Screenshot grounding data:

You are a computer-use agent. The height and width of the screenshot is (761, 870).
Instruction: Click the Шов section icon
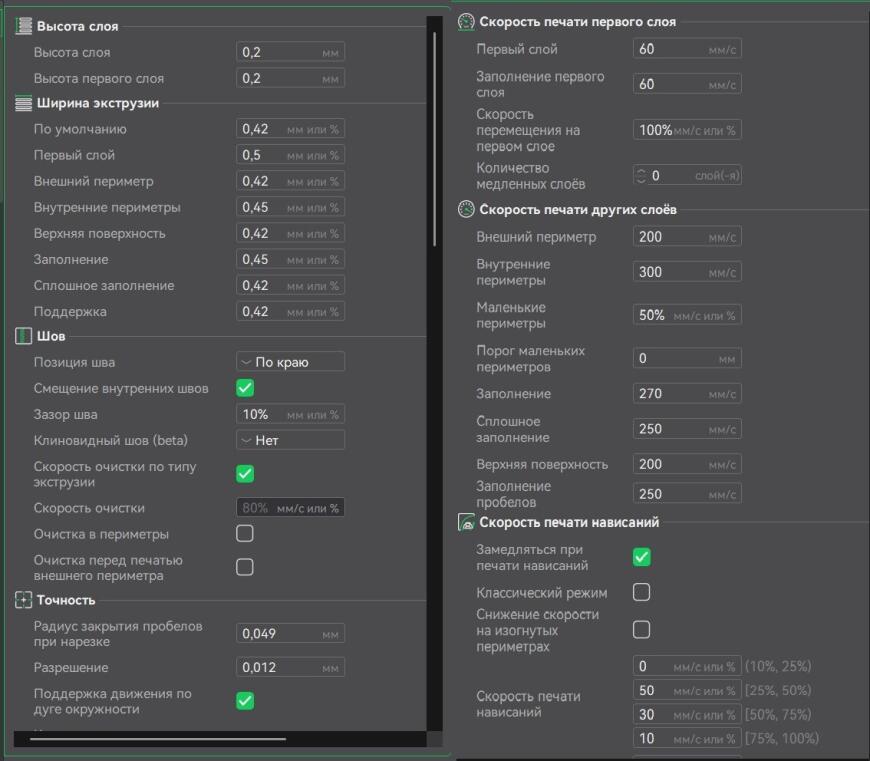coord(24,336)
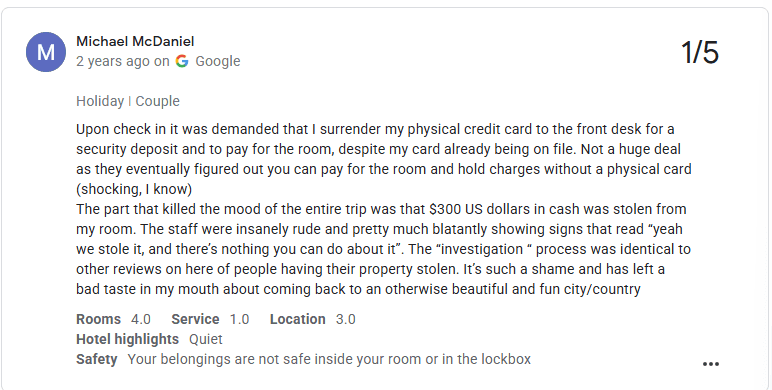Select the Holiday trip type label

tap(100, 101)
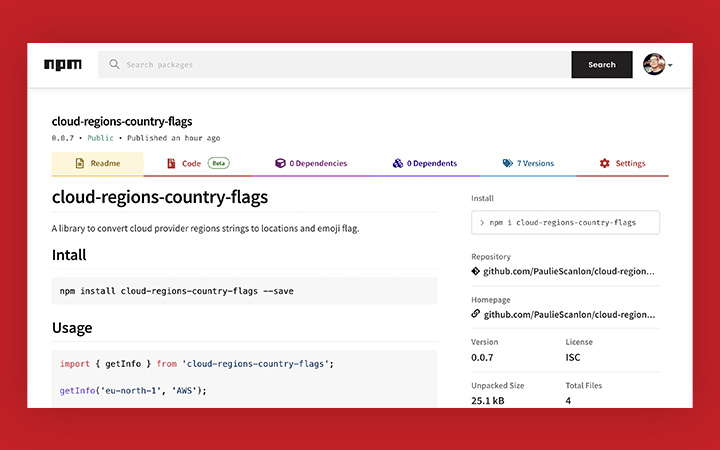Click the Code tab's red file icon
720x450 pixels.
171,163
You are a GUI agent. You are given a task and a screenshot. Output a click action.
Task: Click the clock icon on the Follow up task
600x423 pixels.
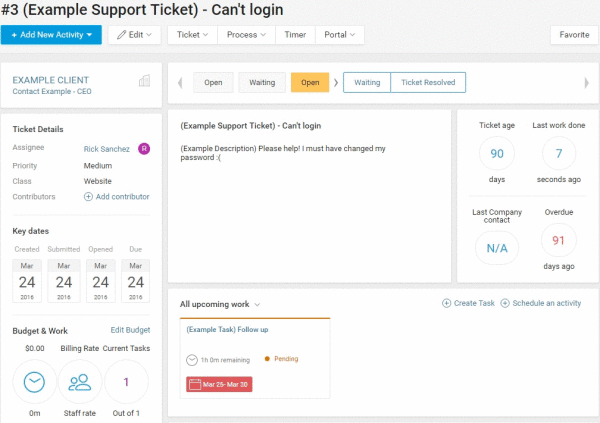(192, 359)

→ **Aim of the exercise**
Skip the pictures and print exactly the lines from the one containing "Instruction: Click the Шов section icon" through the end of the records above.

→ **Task answer**
Instruction: Click the Шов section icon
coord(24,336)
Select the Holiday trip type label

tap(100, 101)
Click the Code tab's red file icon
720x450 pixels.
171,163
You are a GUI agent. You are given a task and a screenshot. Output a click action.
Task: Click the clock icon on the Follow up task
600x423 pixels.
(192, 359)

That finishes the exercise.